TEXT PASSAGE:
——————————
Research Software Engineer
Laver Building 701
Laver Building, University of Exeter, North Park Road, Exeter, EX4 4QE, UK
I am a Research Software Engineer, in Exeter's Research Software Engineering Group. I have experience with simulation design, trajectory prediction & optimisation, and machine learning, applied in a variety of aerospace and healthcare settings.
Our group is based in the Laver building: come drop by and say hello! Otherwise find me on LinkedIn.
MPhil in Computer Science at the University of Exeter. Part-time & in-progress.
MEng (Hons) in Aeronautics and Astronautics from the University of Southampton (1st Class).
After completing my MEng at the University of Southampton, I spent two years working as a Design Engineer at Dyson, performing research and development around new technologies and products. My work here was varied, from the rapid prototyping of electronic systems, to computational analysis, to unsupervised machine learning, and much more.
——————————
INFORMATION SUPPLIED:
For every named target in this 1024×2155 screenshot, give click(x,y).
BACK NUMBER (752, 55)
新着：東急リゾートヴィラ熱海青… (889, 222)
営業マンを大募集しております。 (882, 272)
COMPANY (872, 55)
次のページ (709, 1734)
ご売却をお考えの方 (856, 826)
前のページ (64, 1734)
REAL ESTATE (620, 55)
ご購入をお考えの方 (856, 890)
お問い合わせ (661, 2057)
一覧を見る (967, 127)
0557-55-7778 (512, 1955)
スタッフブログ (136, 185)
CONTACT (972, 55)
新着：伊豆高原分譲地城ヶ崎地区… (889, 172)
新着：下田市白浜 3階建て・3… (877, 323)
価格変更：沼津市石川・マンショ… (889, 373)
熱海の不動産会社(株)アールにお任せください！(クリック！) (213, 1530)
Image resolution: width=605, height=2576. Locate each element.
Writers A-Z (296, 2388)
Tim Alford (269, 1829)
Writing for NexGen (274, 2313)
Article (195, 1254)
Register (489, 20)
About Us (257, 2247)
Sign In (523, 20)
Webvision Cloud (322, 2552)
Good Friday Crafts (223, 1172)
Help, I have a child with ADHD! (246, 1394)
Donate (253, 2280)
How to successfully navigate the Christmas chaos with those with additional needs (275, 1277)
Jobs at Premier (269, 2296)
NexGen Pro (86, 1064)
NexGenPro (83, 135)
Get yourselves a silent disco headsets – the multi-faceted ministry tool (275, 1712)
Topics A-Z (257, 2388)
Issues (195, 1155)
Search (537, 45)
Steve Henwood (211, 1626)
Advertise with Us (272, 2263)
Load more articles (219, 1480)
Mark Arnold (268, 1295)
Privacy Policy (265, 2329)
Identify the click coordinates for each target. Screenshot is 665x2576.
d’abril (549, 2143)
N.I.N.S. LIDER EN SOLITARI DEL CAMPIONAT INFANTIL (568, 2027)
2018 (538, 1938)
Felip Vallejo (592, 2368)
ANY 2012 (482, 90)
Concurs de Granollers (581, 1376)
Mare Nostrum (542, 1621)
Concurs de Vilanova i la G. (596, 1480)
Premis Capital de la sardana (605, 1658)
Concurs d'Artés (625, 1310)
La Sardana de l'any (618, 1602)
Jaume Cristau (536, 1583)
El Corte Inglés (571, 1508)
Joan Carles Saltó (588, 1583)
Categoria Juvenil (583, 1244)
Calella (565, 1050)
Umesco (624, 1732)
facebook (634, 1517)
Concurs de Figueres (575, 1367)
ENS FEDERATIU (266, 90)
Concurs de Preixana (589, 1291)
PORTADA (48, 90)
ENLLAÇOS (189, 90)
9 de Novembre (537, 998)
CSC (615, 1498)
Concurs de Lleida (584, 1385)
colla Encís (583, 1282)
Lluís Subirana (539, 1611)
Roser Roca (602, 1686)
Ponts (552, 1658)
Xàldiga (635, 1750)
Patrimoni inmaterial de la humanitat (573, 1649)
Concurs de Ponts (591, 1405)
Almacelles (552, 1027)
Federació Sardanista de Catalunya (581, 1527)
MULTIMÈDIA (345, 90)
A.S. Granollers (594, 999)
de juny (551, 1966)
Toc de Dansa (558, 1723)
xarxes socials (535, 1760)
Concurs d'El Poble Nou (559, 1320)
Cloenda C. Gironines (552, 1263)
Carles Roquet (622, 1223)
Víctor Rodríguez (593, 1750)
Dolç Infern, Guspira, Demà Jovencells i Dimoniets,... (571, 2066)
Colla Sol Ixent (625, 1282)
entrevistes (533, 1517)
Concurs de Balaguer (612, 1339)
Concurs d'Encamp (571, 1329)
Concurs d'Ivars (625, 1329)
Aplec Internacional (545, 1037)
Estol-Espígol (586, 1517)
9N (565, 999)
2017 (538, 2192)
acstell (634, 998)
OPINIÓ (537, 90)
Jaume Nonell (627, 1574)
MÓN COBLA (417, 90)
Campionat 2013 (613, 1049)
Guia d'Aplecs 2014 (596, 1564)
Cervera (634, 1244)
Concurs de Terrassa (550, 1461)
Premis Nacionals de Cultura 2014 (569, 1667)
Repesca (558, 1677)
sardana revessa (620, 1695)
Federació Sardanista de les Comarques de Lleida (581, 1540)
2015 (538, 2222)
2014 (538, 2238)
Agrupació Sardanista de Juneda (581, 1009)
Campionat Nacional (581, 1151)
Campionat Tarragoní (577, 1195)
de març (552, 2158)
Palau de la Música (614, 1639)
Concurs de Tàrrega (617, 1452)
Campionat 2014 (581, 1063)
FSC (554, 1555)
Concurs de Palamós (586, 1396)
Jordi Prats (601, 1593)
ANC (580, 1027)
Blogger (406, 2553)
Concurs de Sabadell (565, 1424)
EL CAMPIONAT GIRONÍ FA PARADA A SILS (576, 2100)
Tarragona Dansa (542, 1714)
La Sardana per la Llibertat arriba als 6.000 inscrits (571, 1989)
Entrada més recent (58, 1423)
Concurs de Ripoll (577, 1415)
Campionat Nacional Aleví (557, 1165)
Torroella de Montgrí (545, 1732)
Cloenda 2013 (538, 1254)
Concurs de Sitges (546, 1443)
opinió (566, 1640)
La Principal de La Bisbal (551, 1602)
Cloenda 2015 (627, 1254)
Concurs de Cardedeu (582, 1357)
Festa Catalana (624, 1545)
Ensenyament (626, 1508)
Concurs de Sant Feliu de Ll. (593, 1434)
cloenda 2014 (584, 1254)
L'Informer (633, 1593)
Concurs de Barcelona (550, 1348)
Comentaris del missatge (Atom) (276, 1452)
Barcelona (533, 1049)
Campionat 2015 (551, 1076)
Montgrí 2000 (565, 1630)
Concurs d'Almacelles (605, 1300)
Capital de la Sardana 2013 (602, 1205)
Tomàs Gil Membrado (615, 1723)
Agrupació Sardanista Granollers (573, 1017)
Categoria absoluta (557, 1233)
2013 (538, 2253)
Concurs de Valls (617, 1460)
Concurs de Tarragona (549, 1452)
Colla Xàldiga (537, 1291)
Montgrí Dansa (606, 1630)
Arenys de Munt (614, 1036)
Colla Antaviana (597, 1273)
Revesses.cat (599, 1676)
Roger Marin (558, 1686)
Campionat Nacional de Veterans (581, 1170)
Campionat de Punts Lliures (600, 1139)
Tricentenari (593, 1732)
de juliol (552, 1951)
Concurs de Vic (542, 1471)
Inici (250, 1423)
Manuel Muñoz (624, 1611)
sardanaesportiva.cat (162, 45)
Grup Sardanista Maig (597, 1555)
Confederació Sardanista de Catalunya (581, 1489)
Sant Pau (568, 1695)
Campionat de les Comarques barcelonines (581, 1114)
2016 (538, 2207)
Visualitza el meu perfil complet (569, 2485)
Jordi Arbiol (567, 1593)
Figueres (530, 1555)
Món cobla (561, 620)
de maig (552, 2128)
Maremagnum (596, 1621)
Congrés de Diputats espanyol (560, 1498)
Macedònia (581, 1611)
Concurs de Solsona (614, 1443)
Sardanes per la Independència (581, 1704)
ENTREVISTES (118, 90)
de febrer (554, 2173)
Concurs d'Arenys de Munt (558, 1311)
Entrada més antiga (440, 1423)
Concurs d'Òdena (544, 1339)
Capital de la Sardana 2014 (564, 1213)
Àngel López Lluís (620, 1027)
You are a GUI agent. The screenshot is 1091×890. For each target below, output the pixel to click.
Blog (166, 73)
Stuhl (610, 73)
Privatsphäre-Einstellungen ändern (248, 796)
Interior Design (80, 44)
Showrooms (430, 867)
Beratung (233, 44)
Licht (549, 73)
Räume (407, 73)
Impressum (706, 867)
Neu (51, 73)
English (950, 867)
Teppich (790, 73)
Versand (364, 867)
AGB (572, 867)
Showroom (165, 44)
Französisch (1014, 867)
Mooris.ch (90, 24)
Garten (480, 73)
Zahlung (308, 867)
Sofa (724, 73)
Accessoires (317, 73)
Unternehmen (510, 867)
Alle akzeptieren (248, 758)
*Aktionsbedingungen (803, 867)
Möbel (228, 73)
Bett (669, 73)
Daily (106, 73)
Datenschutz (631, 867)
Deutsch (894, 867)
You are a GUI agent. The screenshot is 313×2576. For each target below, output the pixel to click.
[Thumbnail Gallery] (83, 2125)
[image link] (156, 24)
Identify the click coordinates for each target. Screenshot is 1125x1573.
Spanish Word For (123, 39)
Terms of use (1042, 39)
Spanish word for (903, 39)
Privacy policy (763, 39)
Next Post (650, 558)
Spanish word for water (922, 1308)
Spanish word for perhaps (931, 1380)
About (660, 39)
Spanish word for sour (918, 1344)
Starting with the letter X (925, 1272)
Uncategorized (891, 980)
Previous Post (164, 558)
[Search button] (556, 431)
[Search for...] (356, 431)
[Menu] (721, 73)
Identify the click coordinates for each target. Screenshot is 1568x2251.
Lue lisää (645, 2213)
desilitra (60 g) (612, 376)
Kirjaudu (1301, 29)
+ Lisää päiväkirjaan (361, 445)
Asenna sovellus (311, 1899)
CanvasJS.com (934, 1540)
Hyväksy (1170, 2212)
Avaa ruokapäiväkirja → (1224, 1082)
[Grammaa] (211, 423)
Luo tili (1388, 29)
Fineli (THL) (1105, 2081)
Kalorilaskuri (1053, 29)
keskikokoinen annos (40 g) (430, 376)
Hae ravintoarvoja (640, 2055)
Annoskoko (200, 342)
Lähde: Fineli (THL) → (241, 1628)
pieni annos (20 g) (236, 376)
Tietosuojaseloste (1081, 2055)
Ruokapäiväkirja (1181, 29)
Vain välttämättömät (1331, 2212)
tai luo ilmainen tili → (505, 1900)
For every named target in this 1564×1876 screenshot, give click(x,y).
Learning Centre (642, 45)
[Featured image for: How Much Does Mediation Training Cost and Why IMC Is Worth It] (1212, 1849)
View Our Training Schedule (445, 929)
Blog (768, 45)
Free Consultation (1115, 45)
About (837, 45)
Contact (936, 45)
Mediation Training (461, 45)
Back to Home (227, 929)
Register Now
——————————
TASK REQUIREMENTS:
A) Reproduce the stretch of the profile from "MEng (Hons) in" through "and much more.".
B) According to the profile, which company employed the writer as a Design Engineer after the MEng?
The rows are not needed for this work.

ANSWERS FOR THIS EXERCISE:
A)
MEng (Hons) in Aeronautics and Astronautics from the University of Southampton (1st Class).
After completing my MEng at the University of Southampton, I spent two years working as a Design Engineer at Dyson, performing research and development around new technologies and products. My work here was varied, from the rapid prototyping of electronic systems, to computational analysis, to unsupervised machine learning, and much more.

B) Dyson